Your Session 5 supplemetary kit contains both the generic KY-040 from Amazon and RSGC ACES' (fully debounced) Rotary Encoder on breakout boards.
Submit your DER and attach the two code files, by the deadline: Saturday January 30.
Note. I encountered an issue with my own counting that I eventually resolved only after walking away from the task for a few hours and thinking about it. It may be instructive to share the problem and the solution. At certain numbers, the count would either skip over the digit or simply stall out. The numbers were typically 2 and, especially, 8. It dawned on these numbers draw more current than other numbers and the MCU/prototype may be choking on the demand. After placing a 1 μF capacitor across the power rails to support the rapid draw, operations were considerably smoother. Replacing the 5V USB power source altogether, with a 9V AC/DC adapter, appeared smooth the issues out completely. Remember this tip should you ever encounter similar current demand spikes in future projects. Here's a short video that monitors the current draw for each if the digits (20 mA/segment) Current Draw on Counting
Project 3.3. Keypad Matrix Echo. For your first ATtiny84 project of ICS4U you are to maximize your mid-level coding skills in the development of a prototype that echoes button presses on your 12-key telephone keypad onto your small Adafruit 861 8x8 matrix. Each of you has been assigned a 4x3 subset of your matrix as shown below that represents the 1:1 Key→LED mapping. For example, should your user press the '0' key, the LED indicated will light up for 300 ms, only.

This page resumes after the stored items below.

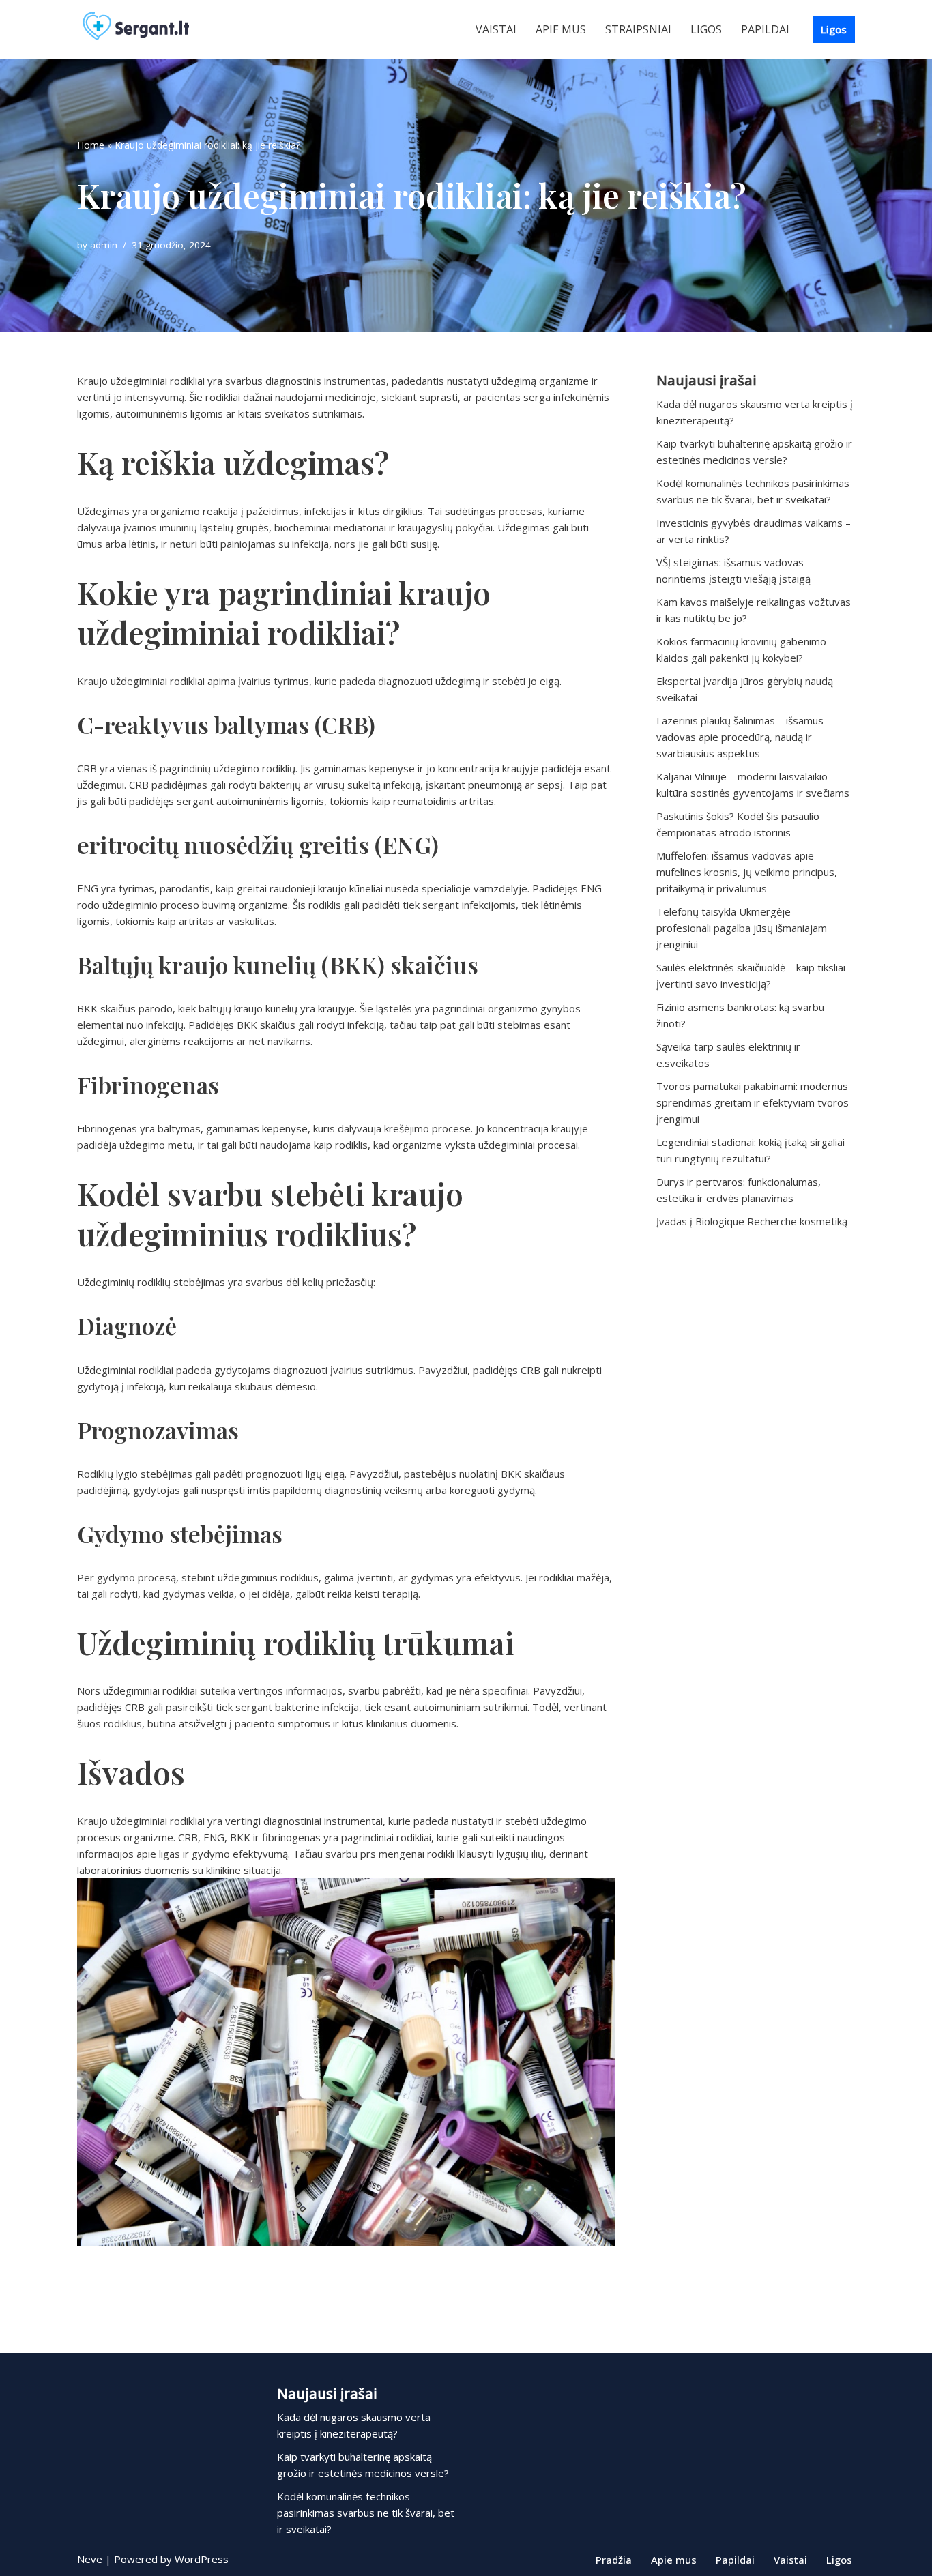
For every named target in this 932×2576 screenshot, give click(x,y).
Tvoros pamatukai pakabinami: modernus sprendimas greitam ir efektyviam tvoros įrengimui (752, 1102)
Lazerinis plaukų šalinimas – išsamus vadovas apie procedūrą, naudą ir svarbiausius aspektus (740, 737)
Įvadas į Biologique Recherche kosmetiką (751, 1221)
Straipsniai (638, 29)
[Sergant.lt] (148, 29)
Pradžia (614, 2559)
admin (103, 245)
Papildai (765, 29)
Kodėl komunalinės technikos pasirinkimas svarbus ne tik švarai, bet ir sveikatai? (365, 2512)
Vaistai (496, 29)
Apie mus (561, 29)
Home (90, 144)
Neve (89, 2559)
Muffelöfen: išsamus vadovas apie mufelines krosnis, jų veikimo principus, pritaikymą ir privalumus (746, 872)
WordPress (202, 2559)
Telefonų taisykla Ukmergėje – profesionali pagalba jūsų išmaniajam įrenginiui (741, 928)
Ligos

Your ATtiny84 has just enough GPIO pins (10) to pull this task off as I describe it below (7 input; 3 output). Furthermore, the code is surprisingly short if done skilfully.
Optional (Advanced) Task.
Some of you may wish to consider going beyond the basic task.
Rather than 1:1 Key→LED mapping, a 1:4 Key→LED mapping could be achieved. What is compelling about this implementation is that it requires a skill you already possess: PoV!
You have the time; consider it if you are inspired.
Project 3.2. CHUMP. See here.
Project 3.1. GB Machine. The greatest challenge (and I believe, privilege) for ACES is to influence the direction of our program. Through your imagination and skill you are expected to contribute to the enhancement of our mutual creativity, tool set, and assets. G. Benson (ACES' 19) fulfilled this opportunity/commitment through his enhancement of the indispensable PB Machine (P. Bagga, ACES '17). Beginning in the Fall of 2019, Sr. ACES are expected to solder up their own GB machine and put it to good use in the pursuit of their own prototypes.. Your experience with electric circuits has been largely limited to components that use through-hole technology (THT). To round out your proficiency with all components, your next few projects will require the use of devices that use surface-mount technology (SMT). As the graphic reveals, the smallest size that is reasonable for hand-soldering techniques is the 1206 family, so this is what we carry in the DES inventory.